Friday, March 3, 2023

Driven Test and Wifely Panic

Okay, all of you out there who were worried, I’m back in Las Lajas enjoying the absolute best waves of the year so far. I know, no one was worried. My Favorite Panamanian and I return triumphant though as we finally obtained our Panamanian driver’s licenses. That journey started with a conversation with a Panamanian policeman at a traffic stop a couple years ago. I may have fractured the truly bizarre Panamanian speed limits on the InterAmerican Highway that led to our interaction. In the course of our discussion the policeman pointed out that since I had obtained permanent residence status, I was required to have a Panamanian driver’s license, if I was in country longer than 90 days.

Licensed
Last year I looked into the process and learned that a thirty-day driver’s school was required and was damned if I was going to spend a third of my stay in Panama learning how to drive. I based this on the observation that whatever they were teaching in Panamanian driving schools wasn’t very effective when it came to safe operation of a motor vehicle. After my Favorite Panamanian’s interaction with law enforcement earlier this year we (okay, she) decided it was time to investigate getting licenses. An explanation of the effectiveness of the schools became evident when we learned it was not really required to attend classes. We paid our money and thirty days later picked up our certificates – proud graduates without ever attending a class.

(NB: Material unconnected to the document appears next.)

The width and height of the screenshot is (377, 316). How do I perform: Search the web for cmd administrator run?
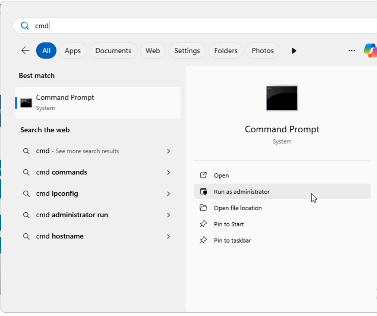72,215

Federal Mall - Driving Test on Bottom Right
What we did receive was a computer program that allowed us to take the driver’s test. The test included 133 questions, only ten of which would be on the actual test. We “graduated” from driving school while our granddaughters were visiting so there was no thought of trying to go through the licensing process during that time. Once we felt sufficiently recovered from granddaughter interaction and began studying again, we decided this past Wednesday would be the day. We got a late start thanks to the inevitable difficulty of leaving Las Lajas. We learned the RMV office had moved to the Federal Mall which is where we go to see movies.

Picking Papayas from my Mother in Law's Side Yard
We pulled in and learned the line posted outside an entrance was for the RMV. We were told that we didn’t need an appointment because we were seniors and Panama, if nothing else, reveres its senior citizens. We had also been told that we both would not be able to take the driving test on the same day. Once we had been in the line for a few minutes an RMV lady came out an took us under her wing. She asked who was going first and when I volunteered, she accused me of a lack of gallantry until my Favorite Panamanian said that I was simply following her orders. I was sent down to the other end of the mall and told to look for a guy wearing the same kind of shirt she was wearing while she took my wife inside to insure she didn’t sneak down and watch the test.

Sunset Last Night
I eventually found the guy sitting in a truck surrounded by traffic cones. I was concerned about the test because it involved parallel parking and despite golden intentions, I hadn’t practiced that in years. He was a nice guy and pointed out three spots where I had to show I could park going forward, in reverse, and the dreaded parallel without touching any of the cones forming the parking spots. He said I had nine minutes and sent me off. After knocking off the easiest, forward parking, I headed to the parallel. That went well until I saw the guy walking over to wave me down. He said I had approached from the wrong direction. So I came around and parked beautifully again in the same spot only to have the guy come over again and point out to the outwardly very dense gringo that I had been parking in the space between the two parallel parking test spots. More embarrassed by my idiocy than nervous, I quickly knocked out both the parallel and the reverse (love the backup camera).

He handed me the sheet indicating I had passed and I returned to wait in the same line outside the mall again. A lady came out to grab the sheet and told me to wait. While I was gone, my wife, as she is wont to do, had become close friends with the RMV lady. She grabbed the keys and said she was on her way to take the driving test with no day long wait required. After about twenty minutes I was escorted into the mall where I waited in a row of chairs outside the RMV office. Eventually I made it into the office and another row of seats. I was in short order joined by my Favorite Panamanian after she successfully negotiated the course.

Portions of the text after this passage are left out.